> **Exercise**
Quote verbatim the span of lines that begins the listing below and closes with the line containing "The width and height of the screenshot is (843, 560).".

Start of Dataset records

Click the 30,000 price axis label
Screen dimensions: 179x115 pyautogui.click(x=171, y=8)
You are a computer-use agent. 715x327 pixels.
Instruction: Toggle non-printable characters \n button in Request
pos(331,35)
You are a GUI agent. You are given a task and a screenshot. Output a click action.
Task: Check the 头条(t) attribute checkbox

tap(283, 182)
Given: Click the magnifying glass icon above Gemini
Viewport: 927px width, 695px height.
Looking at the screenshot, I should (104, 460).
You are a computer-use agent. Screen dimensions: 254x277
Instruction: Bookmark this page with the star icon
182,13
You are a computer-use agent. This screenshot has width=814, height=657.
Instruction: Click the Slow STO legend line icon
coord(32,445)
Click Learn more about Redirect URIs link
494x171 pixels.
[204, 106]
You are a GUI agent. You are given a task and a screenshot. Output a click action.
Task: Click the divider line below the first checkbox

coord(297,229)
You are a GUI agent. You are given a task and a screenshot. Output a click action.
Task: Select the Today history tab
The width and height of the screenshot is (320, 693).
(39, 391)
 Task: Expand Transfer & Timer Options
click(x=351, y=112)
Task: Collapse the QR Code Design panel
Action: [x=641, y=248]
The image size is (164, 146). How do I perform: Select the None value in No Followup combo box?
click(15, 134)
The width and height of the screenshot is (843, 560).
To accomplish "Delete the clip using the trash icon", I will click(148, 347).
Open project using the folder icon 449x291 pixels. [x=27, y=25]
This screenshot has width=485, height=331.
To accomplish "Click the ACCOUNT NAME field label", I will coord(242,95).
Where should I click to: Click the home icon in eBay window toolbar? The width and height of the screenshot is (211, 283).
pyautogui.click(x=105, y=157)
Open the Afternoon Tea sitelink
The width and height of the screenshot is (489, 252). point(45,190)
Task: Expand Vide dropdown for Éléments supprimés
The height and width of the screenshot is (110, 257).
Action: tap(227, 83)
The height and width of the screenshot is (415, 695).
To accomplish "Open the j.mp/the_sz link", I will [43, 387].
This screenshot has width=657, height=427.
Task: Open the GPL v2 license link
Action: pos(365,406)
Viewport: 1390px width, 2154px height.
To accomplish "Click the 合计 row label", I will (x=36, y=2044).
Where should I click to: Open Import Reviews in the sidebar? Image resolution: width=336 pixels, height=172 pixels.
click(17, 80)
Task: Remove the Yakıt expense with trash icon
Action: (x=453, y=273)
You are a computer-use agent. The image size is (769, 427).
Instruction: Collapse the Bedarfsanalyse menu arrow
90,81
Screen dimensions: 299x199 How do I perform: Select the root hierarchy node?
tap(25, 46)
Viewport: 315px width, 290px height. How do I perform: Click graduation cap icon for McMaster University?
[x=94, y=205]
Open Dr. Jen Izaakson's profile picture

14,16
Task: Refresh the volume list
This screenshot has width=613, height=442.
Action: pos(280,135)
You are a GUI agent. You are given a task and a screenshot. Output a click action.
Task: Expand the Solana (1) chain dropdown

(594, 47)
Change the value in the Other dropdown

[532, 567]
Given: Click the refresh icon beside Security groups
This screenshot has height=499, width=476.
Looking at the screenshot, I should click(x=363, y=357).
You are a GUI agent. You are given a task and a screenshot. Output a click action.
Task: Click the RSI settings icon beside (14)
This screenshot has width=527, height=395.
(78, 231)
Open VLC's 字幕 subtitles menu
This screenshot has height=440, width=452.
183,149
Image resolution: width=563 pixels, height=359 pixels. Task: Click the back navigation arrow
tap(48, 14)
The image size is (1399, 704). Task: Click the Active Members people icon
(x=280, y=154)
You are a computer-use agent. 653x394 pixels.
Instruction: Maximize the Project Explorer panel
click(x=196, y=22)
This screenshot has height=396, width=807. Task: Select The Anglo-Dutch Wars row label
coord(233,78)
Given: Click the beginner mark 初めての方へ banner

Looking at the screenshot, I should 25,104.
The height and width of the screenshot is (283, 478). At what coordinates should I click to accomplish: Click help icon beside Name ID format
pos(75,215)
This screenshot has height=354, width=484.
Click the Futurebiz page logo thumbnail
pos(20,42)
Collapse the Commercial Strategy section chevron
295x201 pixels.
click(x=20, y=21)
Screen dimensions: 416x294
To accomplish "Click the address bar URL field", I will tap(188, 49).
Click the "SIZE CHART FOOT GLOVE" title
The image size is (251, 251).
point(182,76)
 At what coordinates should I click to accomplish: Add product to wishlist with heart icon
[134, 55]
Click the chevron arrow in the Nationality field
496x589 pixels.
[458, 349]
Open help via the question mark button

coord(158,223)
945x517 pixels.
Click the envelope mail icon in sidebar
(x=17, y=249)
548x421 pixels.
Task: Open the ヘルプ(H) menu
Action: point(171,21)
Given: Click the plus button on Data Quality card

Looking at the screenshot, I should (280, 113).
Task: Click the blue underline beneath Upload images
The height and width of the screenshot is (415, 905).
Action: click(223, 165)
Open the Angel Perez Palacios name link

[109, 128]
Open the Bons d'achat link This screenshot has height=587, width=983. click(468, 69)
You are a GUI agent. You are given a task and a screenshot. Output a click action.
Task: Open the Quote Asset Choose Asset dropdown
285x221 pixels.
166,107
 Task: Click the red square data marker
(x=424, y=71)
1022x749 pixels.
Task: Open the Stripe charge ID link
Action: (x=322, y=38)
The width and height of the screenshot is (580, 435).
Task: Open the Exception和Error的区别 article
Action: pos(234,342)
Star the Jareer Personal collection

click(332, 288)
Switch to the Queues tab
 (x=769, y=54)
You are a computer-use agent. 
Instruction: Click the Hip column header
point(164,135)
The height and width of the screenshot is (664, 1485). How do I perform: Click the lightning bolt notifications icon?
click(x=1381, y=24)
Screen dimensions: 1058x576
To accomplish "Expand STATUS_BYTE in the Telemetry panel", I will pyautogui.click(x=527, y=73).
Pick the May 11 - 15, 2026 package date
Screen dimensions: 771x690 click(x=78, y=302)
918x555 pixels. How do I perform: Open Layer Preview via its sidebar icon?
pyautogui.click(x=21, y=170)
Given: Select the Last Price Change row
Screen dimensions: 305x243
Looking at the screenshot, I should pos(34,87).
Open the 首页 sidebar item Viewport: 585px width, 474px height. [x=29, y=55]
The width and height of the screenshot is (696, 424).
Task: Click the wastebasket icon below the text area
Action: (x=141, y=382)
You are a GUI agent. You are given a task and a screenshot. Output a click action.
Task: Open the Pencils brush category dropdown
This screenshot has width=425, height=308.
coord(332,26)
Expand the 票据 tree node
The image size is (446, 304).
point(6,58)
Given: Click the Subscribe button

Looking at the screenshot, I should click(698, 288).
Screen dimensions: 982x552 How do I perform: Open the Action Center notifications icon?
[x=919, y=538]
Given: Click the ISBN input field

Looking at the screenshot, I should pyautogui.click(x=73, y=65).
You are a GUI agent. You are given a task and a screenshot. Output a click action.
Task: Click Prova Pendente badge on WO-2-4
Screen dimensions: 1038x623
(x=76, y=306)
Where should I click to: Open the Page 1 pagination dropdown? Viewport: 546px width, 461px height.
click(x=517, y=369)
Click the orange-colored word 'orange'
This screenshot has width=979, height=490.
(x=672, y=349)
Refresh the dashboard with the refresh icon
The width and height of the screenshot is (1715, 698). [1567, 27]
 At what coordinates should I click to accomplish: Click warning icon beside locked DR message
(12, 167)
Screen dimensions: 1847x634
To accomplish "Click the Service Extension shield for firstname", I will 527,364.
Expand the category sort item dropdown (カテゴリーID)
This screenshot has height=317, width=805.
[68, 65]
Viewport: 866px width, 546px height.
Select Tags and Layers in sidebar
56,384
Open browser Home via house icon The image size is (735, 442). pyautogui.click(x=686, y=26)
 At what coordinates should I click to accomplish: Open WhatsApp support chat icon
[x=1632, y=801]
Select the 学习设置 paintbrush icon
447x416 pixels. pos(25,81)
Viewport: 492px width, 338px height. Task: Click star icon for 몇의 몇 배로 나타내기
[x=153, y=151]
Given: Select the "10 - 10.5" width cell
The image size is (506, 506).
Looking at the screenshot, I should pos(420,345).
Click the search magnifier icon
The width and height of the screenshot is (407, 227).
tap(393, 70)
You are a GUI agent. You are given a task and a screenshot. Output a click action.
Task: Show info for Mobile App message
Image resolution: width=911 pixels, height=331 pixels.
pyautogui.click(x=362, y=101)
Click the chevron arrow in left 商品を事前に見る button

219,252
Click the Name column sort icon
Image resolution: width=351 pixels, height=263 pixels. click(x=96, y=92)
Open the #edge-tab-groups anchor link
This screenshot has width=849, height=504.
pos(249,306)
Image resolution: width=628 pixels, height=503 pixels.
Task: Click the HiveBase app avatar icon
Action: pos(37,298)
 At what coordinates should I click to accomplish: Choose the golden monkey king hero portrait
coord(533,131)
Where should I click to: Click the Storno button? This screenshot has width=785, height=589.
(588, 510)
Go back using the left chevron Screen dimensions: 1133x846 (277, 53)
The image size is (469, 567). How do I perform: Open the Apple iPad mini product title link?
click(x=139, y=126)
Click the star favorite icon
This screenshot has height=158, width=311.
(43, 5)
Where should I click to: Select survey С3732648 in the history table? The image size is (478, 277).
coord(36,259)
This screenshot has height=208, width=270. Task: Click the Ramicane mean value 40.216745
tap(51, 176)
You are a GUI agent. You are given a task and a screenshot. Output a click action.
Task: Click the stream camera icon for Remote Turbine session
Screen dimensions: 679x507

End of Dataset records

> **Solution to the problem**
Click the 30,000 price axis label
Screen dimensions: 179x115 pyautogui.click(x=171, y=8)
You are a computer-use agent. 715x327 pixels.
Instruction: Toggle non-printable characters \n button in Request
pos(331,35)
You are a GUI agent. You are given a task and a screenshot. Output a click action.
Task: Check the 头条(t) attribute checkbox

tap(283, 182)
Given: Click the magnifying glass icon above Gemini
Viewport: 927px width, 695px height.
Looking at the screenshot, I should (104, 460).
You are a computer-use agent. Screen dimensions: 254x277
Instruction: Bookmark this page with the star icon
182,13
You are a computer-use agent. This screenshot has width=814, height=657.
Instruction: Click the Slow STO legend line icon
coord(32,445)
Click Learn more about Redirect URIs link
494x171 pixels.
[204, 106]
You are a GUI agent. You are given a task and a screenshot. Output a click action.
Task: Click the divider line below the first checkbox

coord(297,229)
You are a GUI agent. You are given a task and a screenshot. Output a click action.
Task: Select the Today history tab
The width and height of the screenshot is (320, 693).
(39, 391)
 Task: Expand Transfer & Timer Options
click(x=351, y=112)
Task: Collapse the QR Code Design panel
Action: [x=641, y=248]
The image size is (164, 146). How do I perform: Select the None value in No Followup combo box?
click(15, 134)
The width and height of the screenshot is (843, 560).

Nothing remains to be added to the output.